**AIM OF THE EXERCISE:** Where the word "gear" appears in a line below, copy the whole line.

Collected data entries:
==============================

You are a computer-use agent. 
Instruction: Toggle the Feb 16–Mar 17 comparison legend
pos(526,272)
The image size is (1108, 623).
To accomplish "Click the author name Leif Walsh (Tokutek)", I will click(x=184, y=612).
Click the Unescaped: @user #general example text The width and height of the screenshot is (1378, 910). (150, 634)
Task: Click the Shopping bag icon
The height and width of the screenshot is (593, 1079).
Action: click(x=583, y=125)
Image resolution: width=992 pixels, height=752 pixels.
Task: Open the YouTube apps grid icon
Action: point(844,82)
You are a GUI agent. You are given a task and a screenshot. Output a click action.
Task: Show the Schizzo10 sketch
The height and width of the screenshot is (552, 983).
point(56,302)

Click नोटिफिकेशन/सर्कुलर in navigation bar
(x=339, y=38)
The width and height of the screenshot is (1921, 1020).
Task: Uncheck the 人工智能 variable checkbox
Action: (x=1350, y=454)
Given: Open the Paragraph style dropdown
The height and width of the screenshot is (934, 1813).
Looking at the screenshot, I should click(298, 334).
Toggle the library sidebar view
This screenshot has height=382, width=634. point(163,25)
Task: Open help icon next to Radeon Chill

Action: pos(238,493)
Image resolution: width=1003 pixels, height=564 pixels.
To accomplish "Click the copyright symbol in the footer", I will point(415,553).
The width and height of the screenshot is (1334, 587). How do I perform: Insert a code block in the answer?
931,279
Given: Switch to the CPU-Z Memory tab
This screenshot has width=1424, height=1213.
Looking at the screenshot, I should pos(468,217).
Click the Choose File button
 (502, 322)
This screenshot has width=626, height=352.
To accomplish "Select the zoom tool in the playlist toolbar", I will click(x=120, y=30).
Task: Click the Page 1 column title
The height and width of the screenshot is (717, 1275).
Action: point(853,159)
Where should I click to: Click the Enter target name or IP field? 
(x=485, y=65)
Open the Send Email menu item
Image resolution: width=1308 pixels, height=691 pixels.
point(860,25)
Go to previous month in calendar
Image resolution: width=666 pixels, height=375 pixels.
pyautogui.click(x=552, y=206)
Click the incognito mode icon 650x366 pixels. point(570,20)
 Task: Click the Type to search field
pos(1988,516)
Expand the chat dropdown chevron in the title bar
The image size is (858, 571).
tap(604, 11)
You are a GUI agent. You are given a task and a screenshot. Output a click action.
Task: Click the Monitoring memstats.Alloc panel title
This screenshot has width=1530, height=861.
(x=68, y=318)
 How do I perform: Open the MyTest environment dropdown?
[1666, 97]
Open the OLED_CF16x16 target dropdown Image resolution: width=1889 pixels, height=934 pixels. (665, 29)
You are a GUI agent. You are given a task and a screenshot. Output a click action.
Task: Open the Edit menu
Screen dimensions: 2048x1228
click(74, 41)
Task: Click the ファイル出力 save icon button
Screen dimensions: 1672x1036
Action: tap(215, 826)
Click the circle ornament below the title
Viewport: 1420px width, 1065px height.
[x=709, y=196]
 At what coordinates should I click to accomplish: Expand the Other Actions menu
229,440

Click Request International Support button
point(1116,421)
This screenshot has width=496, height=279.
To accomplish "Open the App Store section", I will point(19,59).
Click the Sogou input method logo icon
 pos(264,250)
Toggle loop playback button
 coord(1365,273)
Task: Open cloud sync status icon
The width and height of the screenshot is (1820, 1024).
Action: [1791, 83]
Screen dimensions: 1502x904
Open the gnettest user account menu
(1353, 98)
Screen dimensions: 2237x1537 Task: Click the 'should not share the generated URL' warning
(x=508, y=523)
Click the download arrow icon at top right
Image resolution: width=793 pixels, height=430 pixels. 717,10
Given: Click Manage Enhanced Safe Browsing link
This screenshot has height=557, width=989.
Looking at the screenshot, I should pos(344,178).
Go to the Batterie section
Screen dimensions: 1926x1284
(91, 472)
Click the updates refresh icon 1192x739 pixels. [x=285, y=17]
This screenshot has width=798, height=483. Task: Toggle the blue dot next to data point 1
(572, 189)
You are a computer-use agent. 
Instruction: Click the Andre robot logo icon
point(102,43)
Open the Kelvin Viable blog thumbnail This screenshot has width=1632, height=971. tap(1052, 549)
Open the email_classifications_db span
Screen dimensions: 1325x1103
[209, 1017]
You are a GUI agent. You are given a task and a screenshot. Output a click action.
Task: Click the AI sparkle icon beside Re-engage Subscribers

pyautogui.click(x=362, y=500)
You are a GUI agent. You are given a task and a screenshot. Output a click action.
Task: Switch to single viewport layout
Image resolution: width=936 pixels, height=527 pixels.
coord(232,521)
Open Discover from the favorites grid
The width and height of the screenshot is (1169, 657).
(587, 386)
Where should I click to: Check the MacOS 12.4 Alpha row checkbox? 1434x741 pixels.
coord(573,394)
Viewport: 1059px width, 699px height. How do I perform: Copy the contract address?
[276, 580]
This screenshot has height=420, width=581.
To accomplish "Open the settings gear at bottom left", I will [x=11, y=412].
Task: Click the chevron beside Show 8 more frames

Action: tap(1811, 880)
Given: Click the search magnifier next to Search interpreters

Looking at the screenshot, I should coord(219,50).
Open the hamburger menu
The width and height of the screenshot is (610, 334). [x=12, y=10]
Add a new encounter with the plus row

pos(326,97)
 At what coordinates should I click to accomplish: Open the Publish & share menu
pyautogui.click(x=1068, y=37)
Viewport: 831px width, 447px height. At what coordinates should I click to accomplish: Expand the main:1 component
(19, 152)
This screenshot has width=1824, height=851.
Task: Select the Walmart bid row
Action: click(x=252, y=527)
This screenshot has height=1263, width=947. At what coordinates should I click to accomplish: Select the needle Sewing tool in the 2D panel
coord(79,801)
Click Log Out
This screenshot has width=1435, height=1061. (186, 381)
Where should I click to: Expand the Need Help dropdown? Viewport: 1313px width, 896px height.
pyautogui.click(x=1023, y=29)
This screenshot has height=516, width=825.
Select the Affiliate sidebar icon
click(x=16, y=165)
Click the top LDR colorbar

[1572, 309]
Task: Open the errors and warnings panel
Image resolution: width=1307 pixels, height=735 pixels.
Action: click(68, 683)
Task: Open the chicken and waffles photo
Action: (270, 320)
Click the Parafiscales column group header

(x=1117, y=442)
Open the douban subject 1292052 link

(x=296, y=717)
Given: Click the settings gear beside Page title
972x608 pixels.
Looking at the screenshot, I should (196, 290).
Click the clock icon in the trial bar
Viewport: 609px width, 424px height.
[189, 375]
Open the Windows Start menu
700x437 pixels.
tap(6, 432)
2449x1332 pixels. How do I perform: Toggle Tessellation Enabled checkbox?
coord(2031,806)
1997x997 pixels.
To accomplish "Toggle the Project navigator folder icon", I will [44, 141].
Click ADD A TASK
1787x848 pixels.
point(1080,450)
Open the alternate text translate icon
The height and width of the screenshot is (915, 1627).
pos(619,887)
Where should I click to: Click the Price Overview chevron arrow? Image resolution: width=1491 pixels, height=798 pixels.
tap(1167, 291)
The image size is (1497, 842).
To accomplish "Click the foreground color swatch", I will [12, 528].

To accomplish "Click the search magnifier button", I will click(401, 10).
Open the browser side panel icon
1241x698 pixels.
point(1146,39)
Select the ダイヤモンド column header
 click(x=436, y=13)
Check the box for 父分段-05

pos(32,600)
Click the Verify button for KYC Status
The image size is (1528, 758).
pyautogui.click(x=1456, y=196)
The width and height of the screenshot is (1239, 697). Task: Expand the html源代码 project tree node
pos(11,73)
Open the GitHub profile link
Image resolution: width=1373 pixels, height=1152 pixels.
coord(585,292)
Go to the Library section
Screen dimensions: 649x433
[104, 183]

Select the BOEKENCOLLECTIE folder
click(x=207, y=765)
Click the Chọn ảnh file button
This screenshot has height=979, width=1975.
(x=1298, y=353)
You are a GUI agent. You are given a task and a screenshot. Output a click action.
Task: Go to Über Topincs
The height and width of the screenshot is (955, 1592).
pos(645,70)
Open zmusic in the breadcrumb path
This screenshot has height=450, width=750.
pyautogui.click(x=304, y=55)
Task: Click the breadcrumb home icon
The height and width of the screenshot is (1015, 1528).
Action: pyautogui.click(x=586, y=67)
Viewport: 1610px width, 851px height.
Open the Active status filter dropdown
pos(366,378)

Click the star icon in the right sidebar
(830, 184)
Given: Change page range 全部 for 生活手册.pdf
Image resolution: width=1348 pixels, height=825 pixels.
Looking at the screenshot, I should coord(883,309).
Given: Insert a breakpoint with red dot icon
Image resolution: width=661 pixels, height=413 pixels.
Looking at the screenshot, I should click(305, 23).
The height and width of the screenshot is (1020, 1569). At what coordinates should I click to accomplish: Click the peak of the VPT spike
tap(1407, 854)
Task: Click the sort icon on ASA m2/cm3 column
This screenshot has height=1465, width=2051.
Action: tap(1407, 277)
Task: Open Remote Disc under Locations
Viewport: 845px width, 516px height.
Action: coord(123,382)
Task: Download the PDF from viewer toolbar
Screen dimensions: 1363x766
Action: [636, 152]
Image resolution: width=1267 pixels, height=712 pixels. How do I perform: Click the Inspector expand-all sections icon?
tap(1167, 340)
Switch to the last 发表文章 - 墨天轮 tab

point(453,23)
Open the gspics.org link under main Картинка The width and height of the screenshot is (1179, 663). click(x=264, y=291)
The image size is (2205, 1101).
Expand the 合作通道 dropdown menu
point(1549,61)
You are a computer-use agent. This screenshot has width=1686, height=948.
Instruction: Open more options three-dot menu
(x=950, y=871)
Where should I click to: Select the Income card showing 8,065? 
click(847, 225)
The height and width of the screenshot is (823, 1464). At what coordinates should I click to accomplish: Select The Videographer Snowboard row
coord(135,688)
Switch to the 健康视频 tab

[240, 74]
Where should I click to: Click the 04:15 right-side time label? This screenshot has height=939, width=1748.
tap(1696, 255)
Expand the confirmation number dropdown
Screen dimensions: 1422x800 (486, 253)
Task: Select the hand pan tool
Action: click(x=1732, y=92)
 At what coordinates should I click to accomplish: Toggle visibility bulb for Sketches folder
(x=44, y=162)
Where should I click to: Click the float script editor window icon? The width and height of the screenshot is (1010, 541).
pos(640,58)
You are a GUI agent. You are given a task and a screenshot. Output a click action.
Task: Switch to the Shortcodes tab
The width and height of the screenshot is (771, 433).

==============================

**ANSWER SECTION:**
To accomplish "Open the settings gear at bottom left", I will [x=11, y=412].
Given: Click the settings gear beside Page title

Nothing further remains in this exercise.